La maggioranza è pallida, preoccupata e triste. Quasi nessuno parla castigliano. I sei capifamiglia sono formalmente arrestati nella prigione El Amate, di Cintalapa, sulla stessa strada ma a 200 km di distanza, nelle valli centrali. I famigliari non hanno loro notizie, né la possibilità di vederli. Le donne ripongono il loro silenzio nel monolinguismo e mantengono vivo il fuoco, anche se non c'è molto da mettere sul comal.

Le autorità hanno parlato di portare ad Ocosingo la successiva stazione del loro esilio. Gli indigeni non conoscono le condizioni del loro trasferimento e non l'hanno nemmeno accettato. Comunque, non è stata neanche richiesta la loro opinione. Se non fosse per la carità cristiana di alcune persone di La Trinitaria e per la solidarietà di organizzazioni civili di San Cristóbal de las Casas e di Comitán, sarebbero abbandonati, alla mercé delle improvvisazioni e dimenticanze dei funzionari.

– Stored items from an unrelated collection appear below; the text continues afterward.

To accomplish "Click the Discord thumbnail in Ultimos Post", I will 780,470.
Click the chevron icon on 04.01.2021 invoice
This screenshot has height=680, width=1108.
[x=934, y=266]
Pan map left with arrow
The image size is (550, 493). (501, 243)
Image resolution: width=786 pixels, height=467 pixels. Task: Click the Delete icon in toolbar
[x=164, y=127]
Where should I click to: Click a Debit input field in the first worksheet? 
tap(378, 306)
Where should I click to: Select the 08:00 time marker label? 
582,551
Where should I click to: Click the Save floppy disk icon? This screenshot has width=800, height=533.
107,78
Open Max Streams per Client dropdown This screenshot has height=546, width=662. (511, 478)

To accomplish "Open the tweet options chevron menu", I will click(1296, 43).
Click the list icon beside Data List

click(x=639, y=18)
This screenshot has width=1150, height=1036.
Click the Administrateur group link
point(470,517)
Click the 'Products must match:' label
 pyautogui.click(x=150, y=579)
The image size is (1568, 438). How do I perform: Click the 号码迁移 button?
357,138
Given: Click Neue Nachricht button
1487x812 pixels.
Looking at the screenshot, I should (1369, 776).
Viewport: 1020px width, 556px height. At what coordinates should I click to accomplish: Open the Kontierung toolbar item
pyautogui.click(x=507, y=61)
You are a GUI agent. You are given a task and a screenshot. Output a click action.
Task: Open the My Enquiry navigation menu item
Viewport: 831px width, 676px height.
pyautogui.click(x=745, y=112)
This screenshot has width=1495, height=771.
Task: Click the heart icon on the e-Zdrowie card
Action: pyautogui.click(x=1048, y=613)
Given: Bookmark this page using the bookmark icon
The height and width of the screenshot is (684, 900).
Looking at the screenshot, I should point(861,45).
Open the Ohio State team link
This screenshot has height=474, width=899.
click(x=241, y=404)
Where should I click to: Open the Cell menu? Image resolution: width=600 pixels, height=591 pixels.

Gli indigeni diffidano ed aspettano, tra il vecchio parcheggio e la bocca di lupo del tugurio chiuso e dipinto all'esterno con i colori bianco e azzurro della Birreria Modelo, di quando venivano qui a divertirsi camionisti, poliziotti e soldati. Non resta molto spazio all'allegoria: gli indios dei Montes Azules che non sono stati messi in carcere, il governo ha deciso di gettarli nella spazzatura.